Nas- pushing the envelope with the N word



After getting plenty of fans peeved when he laid flowers on hip-hop's grave last time, rapper Nas is pushing buttons again by resurrecting the N word even after it seemed to get buried in the backlash against Michael Richards' racist remarks. His new single "Be A Nigger Too" takes off from the old Dr. Pepper ad ("wouldn't you like to be a Pepper too?"), with proudly anti-PC lyrics. Like Lenny Bruce before him, he knows the power of harmful words and tries to deconstruct them, even if it means he'll take heat for it (which he has already).

After starting out by announcing "Real niggers are back on the radio" (which is funny because something like this wouldn't be played on the radio), he pardons himself for Islam, brushes off criticism of the NAACP and frames the inner-racial conflict as: "Fighting in public in front of these arrogant fascists/they love it." Is he mad at Eminem for dropping the N word? Nope, he says "we all black within," which you can take to mean the hip-hop community or maybe even something wider about humanity.

Then comes the really un-PC stuff, which you can take in a number of ways. Nas talks about showing off his cars and bling and getting rich off the N word (and telling critics to pucker up at his crotch)- maybe he's spitting in face of the PC police or maybe he's also thumbing his nose at rappers who blindly spew out the N word.

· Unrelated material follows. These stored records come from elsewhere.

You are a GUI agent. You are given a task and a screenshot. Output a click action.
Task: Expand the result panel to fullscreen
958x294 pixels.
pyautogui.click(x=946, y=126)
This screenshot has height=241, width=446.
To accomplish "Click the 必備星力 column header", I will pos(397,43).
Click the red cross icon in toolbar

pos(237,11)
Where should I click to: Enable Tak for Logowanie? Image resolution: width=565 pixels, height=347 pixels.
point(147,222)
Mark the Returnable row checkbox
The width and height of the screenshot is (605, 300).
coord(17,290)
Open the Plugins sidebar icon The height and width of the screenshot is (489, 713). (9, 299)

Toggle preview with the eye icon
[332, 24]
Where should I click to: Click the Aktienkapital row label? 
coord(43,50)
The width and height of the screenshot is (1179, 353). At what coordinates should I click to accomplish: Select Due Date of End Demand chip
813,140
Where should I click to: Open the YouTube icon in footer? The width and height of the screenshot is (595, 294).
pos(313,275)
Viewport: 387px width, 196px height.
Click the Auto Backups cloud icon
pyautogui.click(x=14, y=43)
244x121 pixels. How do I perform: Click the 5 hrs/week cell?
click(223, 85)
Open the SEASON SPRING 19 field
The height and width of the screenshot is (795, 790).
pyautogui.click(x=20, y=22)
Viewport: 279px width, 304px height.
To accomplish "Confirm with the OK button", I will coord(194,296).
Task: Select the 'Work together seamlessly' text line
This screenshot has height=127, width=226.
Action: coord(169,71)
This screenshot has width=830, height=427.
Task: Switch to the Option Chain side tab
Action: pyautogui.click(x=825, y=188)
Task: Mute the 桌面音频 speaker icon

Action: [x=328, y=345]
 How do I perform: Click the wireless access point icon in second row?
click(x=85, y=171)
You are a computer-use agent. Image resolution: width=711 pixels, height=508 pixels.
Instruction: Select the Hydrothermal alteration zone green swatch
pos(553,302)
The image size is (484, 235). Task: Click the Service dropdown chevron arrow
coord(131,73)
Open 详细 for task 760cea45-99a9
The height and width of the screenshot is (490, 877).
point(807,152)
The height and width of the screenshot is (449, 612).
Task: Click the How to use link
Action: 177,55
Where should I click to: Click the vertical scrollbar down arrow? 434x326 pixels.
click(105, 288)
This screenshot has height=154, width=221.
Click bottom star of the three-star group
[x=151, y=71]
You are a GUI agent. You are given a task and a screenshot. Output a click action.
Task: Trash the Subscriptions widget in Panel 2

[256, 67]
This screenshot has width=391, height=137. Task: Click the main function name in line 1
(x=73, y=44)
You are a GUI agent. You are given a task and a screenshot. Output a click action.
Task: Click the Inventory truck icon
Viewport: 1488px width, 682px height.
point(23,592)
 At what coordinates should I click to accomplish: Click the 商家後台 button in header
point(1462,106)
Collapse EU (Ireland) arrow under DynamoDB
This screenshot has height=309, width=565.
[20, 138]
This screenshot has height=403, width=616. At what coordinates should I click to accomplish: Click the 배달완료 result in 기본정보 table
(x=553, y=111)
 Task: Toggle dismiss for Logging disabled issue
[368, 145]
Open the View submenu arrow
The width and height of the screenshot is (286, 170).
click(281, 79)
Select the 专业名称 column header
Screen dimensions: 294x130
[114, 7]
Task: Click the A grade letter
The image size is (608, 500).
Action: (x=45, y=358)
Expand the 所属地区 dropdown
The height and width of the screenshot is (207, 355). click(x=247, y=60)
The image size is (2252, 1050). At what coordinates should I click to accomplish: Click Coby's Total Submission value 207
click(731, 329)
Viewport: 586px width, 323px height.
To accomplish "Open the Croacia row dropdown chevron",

But then after copping the Pepper theme ("I'm a nigger, he's a nigger, she's a nigger, we some niggers, wouldn't you like to be a nigger too?"), he ups the ante:

"To all my kike niggers, spic niggers, guinea niggers, chink niggers, that's right/you're all my niggers too"

If that's not pissing on political correctness, I don't know what is. And as much as I hate derogatory, racist terms like those (I'm Jewish myself), I also think that Nas is shoving our face in our own still-racist society to say that we're not over it yet and we still have issues to deal with, much like Barack Obama tried to tell the nation after the Reverend Wright controversy. Or you can take that as Nas trying to juice some controversy by throwing around racial epithets.

But to Nas's credit, he doesn't leave it there either. To anyone who admires hard-ass rappers and wants to be like them, he has a message too.

"They like to strangle niggers, blame the niggers, shooting niggers, hanging niggers/still you want to be a nigger too?"

The reaction to this single has been ranging from excitement that Nas is back to anger over his controversial lyrics and the feeling that he's trying to stir up trouble again. Even if you don't agree with everything that he's saying, he's not only got a right to say it but he's also brave for diving into the murky waters surrounding these controversies about race and semantics. It'll be interesting to see if fans follow him there and think about what he's saying too.

When he proclaimed "Hip Hop is Dead," there was a lot of anger, followed by a lot of soul-searching. Maybe the same will happen here.